** Goal of the exercise **
The answer must be every line of the records below that contains the word "from", copied out.

** Saved entries **
####
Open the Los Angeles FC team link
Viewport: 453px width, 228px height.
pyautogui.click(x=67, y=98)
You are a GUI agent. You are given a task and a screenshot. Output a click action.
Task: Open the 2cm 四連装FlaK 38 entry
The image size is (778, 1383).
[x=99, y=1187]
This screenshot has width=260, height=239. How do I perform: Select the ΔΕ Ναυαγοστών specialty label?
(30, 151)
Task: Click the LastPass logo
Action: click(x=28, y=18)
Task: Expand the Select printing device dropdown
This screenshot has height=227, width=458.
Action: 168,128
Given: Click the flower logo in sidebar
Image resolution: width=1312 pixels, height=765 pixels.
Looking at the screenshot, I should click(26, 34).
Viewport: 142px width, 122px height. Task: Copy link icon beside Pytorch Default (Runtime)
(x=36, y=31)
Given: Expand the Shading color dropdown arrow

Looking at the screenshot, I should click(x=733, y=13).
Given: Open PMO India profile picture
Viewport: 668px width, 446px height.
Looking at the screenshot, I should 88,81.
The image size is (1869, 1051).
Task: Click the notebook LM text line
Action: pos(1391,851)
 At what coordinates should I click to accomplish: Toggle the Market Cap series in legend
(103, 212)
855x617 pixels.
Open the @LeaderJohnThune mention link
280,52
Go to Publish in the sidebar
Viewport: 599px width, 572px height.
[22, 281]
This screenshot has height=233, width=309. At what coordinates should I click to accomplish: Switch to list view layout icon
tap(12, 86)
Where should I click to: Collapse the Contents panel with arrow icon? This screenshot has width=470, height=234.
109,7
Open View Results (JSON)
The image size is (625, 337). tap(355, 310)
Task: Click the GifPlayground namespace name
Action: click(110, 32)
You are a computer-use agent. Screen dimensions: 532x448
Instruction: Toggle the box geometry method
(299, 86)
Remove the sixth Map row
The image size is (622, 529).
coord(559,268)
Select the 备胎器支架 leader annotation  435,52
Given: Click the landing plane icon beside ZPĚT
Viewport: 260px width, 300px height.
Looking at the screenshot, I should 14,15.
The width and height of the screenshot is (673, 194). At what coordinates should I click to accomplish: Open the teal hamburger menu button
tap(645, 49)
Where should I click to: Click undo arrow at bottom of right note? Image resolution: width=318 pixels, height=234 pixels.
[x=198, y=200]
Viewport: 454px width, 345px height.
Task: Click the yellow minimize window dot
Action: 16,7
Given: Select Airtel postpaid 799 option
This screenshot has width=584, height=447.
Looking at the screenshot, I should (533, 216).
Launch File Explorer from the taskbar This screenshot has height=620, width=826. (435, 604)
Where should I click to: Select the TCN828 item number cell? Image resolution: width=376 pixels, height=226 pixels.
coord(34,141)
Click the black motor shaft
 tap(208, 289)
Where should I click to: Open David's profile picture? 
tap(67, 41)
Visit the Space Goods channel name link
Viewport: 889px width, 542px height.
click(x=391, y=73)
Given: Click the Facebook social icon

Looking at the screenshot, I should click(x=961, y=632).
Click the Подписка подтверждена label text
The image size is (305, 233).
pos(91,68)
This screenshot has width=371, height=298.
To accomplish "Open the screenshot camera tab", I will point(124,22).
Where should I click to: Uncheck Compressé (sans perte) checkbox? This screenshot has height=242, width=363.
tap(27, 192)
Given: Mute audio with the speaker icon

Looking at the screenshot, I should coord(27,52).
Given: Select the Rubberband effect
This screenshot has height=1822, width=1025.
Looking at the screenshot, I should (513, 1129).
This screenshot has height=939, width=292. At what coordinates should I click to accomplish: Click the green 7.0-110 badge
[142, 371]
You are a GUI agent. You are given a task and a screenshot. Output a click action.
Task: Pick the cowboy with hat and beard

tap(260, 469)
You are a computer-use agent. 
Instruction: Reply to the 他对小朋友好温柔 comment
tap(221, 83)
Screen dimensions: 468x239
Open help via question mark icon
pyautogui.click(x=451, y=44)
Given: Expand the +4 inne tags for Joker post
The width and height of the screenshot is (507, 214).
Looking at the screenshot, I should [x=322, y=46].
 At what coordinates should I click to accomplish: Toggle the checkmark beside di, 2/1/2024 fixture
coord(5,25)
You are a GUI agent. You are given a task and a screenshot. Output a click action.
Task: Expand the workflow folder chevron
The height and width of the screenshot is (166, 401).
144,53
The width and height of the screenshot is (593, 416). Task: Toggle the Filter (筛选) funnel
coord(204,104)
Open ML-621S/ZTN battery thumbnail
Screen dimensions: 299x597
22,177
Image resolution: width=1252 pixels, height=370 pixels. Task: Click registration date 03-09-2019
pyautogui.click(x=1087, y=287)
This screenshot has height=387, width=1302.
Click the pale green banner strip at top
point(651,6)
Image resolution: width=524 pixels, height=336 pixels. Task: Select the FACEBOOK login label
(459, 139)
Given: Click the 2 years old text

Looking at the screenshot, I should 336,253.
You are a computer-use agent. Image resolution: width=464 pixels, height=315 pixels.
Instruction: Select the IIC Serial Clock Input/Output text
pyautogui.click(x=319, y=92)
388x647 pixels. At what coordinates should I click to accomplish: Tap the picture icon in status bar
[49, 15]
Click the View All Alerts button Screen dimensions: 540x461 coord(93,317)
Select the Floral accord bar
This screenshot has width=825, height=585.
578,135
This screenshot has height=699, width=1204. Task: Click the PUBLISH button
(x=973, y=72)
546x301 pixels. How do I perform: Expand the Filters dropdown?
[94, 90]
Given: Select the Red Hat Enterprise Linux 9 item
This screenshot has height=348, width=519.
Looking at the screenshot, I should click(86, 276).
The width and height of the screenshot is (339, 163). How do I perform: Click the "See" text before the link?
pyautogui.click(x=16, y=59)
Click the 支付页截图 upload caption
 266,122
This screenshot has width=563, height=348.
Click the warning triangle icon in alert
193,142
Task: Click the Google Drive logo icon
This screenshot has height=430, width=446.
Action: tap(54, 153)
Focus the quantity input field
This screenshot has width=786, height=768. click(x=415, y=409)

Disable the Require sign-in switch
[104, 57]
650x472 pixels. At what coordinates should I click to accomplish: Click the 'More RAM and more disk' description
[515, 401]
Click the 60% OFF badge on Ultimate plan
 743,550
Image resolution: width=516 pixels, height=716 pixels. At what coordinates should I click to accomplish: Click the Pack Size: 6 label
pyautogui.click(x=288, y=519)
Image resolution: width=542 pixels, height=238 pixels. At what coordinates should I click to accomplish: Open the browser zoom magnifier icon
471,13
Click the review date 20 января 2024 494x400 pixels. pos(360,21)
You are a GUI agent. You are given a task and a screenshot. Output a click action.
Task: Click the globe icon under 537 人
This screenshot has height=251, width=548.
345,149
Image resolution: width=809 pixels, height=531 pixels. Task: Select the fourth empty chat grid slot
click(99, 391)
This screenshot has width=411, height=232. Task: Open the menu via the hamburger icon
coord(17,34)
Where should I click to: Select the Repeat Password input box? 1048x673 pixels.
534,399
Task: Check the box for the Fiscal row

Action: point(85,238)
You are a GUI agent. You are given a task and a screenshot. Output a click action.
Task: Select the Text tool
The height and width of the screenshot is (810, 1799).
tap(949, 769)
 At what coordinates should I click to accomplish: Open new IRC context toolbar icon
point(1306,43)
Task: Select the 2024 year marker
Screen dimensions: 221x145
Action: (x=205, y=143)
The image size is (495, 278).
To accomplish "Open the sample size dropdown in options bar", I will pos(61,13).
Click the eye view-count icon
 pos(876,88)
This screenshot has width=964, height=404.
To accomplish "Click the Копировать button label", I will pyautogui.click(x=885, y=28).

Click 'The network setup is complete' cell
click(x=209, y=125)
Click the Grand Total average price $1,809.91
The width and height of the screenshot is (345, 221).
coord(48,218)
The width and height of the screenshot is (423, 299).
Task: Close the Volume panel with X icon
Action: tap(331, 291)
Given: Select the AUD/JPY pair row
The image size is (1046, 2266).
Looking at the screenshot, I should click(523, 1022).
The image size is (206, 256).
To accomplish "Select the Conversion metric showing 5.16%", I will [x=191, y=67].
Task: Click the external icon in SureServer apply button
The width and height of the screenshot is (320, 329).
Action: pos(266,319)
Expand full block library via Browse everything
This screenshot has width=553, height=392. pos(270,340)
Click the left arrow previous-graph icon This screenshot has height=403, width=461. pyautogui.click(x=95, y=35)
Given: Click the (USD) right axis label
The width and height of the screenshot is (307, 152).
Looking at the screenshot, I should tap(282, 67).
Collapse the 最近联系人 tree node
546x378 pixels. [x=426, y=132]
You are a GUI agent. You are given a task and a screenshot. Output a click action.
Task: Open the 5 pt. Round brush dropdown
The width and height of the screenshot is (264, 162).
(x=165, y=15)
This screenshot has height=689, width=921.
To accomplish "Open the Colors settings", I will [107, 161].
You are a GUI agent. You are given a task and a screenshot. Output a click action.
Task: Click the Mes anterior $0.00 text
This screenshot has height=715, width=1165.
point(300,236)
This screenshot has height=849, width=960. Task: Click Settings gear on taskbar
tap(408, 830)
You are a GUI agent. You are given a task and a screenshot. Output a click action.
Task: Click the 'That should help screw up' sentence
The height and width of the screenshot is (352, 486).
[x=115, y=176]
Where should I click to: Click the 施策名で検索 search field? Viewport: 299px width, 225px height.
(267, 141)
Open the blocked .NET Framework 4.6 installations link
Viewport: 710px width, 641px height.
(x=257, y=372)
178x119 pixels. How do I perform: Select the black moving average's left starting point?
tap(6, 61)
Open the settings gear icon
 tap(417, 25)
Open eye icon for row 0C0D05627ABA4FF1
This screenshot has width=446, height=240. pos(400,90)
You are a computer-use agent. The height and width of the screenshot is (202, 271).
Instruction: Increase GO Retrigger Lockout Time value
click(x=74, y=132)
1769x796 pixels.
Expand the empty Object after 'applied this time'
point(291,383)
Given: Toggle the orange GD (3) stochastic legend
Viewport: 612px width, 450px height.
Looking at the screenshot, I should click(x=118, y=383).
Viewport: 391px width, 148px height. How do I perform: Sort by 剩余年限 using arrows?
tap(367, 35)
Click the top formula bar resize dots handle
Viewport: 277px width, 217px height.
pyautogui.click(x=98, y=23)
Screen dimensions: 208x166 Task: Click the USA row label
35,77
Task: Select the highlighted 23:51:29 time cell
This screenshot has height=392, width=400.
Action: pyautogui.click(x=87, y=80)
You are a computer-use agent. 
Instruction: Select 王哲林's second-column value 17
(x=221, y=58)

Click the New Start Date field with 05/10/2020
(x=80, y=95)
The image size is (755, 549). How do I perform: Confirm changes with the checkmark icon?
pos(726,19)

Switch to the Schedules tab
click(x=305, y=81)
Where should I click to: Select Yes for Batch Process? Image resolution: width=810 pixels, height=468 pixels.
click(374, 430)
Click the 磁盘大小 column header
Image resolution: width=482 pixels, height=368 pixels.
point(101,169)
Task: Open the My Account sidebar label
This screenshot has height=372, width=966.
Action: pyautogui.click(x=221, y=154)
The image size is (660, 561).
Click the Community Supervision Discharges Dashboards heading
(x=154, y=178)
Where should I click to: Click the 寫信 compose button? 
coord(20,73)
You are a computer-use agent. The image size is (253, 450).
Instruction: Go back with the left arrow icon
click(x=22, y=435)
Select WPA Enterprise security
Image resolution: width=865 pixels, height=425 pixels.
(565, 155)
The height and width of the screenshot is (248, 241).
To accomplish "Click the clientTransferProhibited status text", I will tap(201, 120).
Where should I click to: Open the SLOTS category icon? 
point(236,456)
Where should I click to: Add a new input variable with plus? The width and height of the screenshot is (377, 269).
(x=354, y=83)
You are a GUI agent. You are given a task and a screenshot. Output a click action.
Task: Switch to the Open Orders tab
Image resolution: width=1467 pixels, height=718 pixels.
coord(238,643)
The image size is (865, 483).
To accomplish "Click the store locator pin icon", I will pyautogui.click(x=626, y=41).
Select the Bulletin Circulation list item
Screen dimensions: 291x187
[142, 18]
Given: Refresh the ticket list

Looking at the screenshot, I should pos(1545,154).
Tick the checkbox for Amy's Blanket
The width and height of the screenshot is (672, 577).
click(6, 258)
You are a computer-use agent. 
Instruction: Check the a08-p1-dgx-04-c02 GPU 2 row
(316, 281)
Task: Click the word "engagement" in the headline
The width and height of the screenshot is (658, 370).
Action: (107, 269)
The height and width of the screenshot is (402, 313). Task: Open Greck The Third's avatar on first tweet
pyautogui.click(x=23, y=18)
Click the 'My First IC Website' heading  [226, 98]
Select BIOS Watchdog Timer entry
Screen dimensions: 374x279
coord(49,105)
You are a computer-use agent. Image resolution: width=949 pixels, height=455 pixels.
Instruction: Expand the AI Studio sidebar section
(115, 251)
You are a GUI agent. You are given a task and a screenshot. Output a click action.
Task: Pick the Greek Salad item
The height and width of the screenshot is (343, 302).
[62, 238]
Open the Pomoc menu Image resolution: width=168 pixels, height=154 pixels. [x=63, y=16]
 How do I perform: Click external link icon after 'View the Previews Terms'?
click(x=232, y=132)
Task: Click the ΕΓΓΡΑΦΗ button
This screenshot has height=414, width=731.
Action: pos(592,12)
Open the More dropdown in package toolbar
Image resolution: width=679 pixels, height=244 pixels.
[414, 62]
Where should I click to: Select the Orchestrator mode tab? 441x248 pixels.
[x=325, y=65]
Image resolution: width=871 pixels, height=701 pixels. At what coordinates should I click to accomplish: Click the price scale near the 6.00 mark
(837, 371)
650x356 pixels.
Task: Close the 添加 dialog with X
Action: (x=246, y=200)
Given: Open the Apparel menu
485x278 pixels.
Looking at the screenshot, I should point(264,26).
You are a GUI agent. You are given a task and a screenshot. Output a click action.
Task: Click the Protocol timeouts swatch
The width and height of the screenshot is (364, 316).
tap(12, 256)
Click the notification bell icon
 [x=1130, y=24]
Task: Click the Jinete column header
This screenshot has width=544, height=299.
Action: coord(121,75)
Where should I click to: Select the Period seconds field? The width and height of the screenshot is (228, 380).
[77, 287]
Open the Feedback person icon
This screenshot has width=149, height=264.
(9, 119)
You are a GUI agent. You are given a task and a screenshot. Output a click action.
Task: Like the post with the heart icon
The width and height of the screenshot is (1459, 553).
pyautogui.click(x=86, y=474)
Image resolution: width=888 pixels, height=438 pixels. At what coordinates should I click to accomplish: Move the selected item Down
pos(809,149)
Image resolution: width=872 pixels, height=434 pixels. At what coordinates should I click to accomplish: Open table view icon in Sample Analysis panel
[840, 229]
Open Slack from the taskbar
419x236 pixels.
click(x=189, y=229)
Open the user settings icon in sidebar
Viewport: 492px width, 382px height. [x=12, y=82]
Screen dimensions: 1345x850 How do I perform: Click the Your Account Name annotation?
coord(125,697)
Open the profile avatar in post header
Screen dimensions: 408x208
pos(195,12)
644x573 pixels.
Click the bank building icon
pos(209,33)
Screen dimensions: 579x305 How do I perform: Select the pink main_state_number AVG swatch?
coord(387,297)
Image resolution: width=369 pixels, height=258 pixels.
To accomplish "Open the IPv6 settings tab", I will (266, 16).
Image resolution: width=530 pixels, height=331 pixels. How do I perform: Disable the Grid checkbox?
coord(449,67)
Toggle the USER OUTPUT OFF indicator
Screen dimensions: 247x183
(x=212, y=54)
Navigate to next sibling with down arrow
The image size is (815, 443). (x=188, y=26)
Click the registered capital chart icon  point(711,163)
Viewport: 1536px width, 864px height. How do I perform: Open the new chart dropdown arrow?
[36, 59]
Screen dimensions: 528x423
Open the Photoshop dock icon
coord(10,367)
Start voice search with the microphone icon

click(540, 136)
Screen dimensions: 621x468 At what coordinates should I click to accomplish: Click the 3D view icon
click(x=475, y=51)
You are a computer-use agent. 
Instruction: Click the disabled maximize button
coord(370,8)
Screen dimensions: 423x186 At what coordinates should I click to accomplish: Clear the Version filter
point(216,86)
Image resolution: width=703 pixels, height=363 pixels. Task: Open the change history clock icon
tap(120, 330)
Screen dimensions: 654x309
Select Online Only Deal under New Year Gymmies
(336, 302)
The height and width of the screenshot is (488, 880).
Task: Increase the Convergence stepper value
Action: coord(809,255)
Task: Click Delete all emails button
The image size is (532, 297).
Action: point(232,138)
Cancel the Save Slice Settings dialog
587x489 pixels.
####
** Response below **
Launch File Explorer from the taskbar This screenshot has height=620, width=826. (435, 604)
Open Slack from the taskbar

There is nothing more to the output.